There’s not much new about these structures, except today’s software is using much faster processors and can work with a lot more memory. The combination of working memory and speed is crucial when you’re doing hundreds of thousands of matrix multiplications (the neural network’s essential math operation).

As in the prior method, each class is given with some number of example sentences. Once again each sentence is broken down by word (stemmed) and each word becomes an input for the neural network. The synaptic weights are then calculated by iterating through the training data thousands of times, each time adjusting the weights slightly to greater accuracy. By recalculating back across multiple layers (“back-propagation”) the weights of all synapses are calibrated while the results are compared to the training data output. These weights are like a ‘strength’ measure, in a neuron the synaptic weight is what causes something to be more memorable than not. You remember a thing more because you’ve seen it more times: each time the ‘weight’ increases slightly.

At some point the adjustment reaches a point of diminishing returns, this is called “over-fitting” and going beyond this is counter-productive.

The trained neural network is less code than an comparable algorithm but it requires a potentially large matrix of “weights”. In a relatively small sample, where the training sentences have 150 unique words and 30 classes this would be a matrix of 150x30. Imagine multiplying a matrix of this size 100,000 times to establish a sufficiently low error rate. This is where processing speed comes in.
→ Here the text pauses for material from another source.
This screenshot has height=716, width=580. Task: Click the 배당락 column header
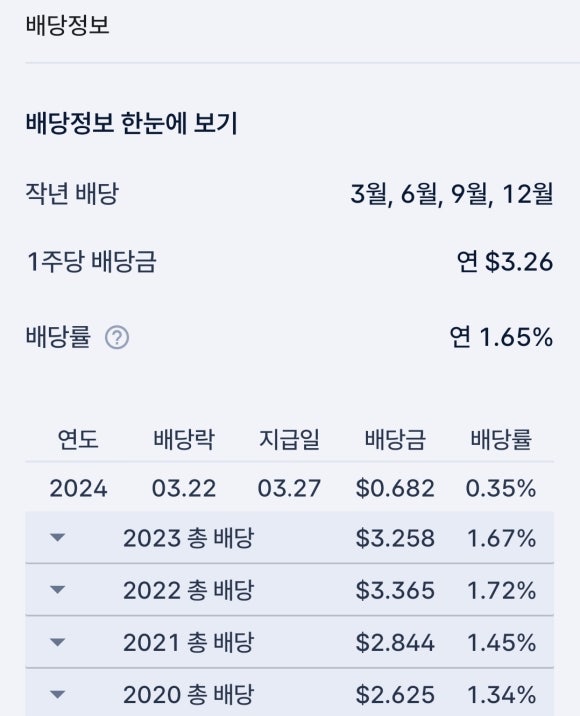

If the neural network sounds magnificently sophisticated, relax, it boils down to matrix multiplication and a formula for reducing values between -1 and 1 or some other minimal range. A middle-school math student could learn this in a few hours. The hard work is achieving clean training data.

Just as there are variations in pattern matching code and in algorithms, there are variations in neural networks, some more complex than others. The basic machinery is the same. The essential work is that of classification.

The mechanical music box knows nothing about music theory, likewise chatbot machinery knows nothing about language.

Chatbot machinery is looking for patterns in collections of terms, each term is reduced to a token. In this machine words have no meaning except for their patterned existence within training data. The label “artificial intelligence” applied to such machinery is mostly BS.

The chatbot is like the mechanical music box: it’s a machine that produces output according to patterns. Rather than using pins and cylindrical drums the chatbot uses software code and mathematics.